## start Document extract

[plug] CUE/BIN vs ISO

Cameron Patrick cameron at patrick.wattle.id.au
Fri Sep 12 18:33:44 WST 2003


Evenin' all,

On Fri, Sep 12, 2003 at 06:08:19PM +0800, Weirdo wrote:
| From my experiences dd does a binary duplication of the surface. This 
| means that it is not a ISO but a BIN. The audio on a data cd is still 
| binary so it comes with every thing else. When you mount the BIN file using 
| ISO9660 it mounts the ISO portion of it as it is reading the file in 
| exactly the same way as if it was /dev/cdrom. Audio is Data, it is binary 
| data, other wise how can it be stored in a binary format? dd if=/dev/cdrom 
| of=~/somefile.bin will get every binary bit from the surface including 
| audio.

I think you may be mistaken.  Have you actually tested this?  Audio and
data are stored differently on a CD; audio has a sector size of 2352
bytes as opposed to 2048 bytes for data. (Source: man cdrecord)  Data
tracks on a CD have extra information for exact positioning and error
correction.  Reading a specific sector on an audio track, on the other
hand, is tricky as the positioning is only approximate and different
drives have different offsets. (Source: /usr/share/doc/cdparanoia, see
also the web site for Exact Audio Copy which explains - or at least used
to - a lot of the issues involved in ripping audio CDs without losing
data.)

dd'ing /dev/cdrom will only copy /one/ data track; this is fine for most
data CDs which only contain one track, but specialised software is
needed to get an exact copy of a CD containing audio or >1 track.

| This WON'T work for a CSS DVD as the encryption stops the DVD drive 
| from allowing extraction without a CSS key (some dvd drives probably will 
| allow it).

Possibly, no experience with attempting to do this.  Certainly, you
can't /write/ a DVD with a CSS key as consumer DVD media isn't writable
in those areas.

| Think about it, how else can things like playstation 1 games, 'special' 
| audio cds and the likes all get copyed when the OS can't read the file 
| system?

In the case of audio CDs, special magic ioctl()s :-)  No idea about
video CDs or playstation games, but presumably they are either data CDs
in disguise or equivalent to audio.

## end Document extract
## start Recorded information

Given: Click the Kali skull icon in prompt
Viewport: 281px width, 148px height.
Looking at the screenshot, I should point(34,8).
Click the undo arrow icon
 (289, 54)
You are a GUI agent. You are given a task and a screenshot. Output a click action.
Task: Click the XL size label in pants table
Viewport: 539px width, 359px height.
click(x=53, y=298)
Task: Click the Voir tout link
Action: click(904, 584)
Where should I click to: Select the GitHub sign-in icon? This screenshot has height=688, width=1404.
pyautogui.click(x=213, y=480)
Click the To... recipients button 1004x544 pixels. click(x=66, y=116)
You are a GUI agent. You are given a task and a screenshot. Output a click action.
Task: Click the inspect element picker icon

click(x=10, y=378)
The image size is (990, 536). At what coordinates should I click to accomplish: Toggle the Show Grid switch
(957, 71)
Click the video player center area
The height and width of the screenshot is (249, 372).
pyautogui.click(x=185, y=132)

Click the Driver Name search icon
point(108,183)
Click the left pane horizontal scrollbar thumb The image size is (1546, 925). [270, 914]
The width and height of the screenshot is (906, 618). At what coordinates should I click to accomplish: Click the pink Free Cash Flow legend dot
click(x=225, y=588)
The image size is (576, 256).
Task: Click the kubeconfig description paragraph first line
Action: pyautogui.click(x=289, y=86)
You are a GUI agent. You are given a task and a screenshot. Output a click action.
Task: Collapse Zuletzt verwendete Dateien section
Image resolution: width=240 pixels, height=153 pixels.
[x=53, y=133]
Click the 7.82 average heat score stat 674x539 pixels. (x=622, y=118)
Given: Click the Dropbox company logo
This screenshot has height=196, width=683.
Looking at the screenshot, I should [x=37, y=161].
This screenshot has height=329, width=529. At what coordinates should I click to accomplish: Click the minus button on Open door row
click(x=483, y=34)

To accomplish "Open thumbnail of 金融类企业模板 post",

## end Recorded information

→ **Task set**
a) Translate this sentence from the mailing-list post on CUE/BIN versus ISO into Spanish: "Audio and data are stored differently on a CD; audio has a sector size of 2352 bytes as opposed to 2048 bytes for data."
b) Carry on the mailing-list post on CUE/BIN versus ISO past its last sentence.
The records play no role in this work.

→ **Answers per task**
a) El audio y los datos se almacenan de forma distinta en un CD; el audio tiene un tamaño de sector de 2352 bytes, frente a los 2048 bytes de los datos.

b)
Note that being able to read the data off a data track is a separate
issue entirely to being able to read the file system off a CD.  I could,
e.g. burn an ext2 file system onto a CD, and Windows would be incapable
of reading it as it doesn't understand ext2, but it would still be able
to read the data track off the CD with its equivalent of dd.  A better
example, perhaps, would be considering the case of a Linux kernel which
doesn't have ISO9660 support compiled in; it would be unable to mount
the CD as it can't read ISO9660 but you would be able to dd the data
track to a file with no worries.

| p.s. If you disagree with anything said and can prove it then please do. I 
| am going mainly on experience as part of my work involves making exact 
| images of cds for storage.

Hrmm.  Above is my experience, perhaps you're mis-remembering stuff?

| p.p.s In regards to getting a cd sample, if it an audio cd chances are 
| their will be errors when it gets read. A data cd will get re-read until it 
| is read without errors, and audio cd it is usually a single bit every now 
| and then and can't be heard but the output file will be different. When I 
| get time i will write about this in more depth and post it.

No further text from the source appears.